▶ _Activity_: Every line with the string "will" must be copied from the entries below.

▶ _Records provided_:
────────────────────────────────────────
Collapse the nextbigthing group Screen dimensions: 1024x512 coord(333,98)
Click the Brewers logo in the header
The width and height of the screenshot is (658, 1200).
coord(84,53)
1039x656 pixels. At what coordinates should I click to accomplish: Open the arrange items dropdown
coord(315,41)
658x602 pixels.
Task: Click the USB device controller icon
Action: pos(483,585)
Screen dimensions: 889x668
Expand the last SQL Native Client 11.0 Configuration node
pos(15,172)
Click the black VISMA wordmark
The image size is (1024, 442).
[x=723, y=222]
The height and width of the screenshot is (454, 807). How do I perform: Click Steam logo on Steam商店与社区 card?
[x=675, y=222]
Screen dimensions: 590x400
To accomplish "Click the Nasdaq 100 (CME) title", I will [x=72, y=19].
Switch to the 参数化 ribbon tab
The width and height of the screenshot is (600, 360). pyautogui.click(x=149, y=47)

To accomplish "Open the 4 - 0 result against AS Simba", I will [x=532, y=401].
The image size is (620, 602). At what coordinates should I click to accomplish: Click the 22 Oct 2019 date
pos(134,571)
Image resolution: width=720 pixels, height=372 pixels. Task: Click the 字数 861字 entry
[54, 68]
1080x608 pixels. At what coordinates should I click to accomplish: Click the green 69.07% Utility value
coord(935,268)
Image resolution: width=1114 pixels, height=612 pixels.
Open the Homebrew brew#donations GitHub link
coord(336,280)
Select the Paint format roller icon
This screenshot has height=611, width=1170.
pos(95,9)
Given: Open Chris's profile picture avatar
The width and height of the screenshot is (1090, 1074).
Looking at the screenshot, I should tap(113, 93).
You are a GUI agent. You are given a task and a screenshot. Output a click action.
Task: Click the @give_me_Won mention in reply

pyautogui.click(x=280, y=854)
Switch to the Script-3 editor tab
────────────────────────────────────────
▶ _Solved problem_:
To accomplish "Click the Nasdaq 100 (CME) title", I will [x=72, y=19].
To accomplish "Open the 4 - 0 result against AS Simba", I will [x=532, y=401].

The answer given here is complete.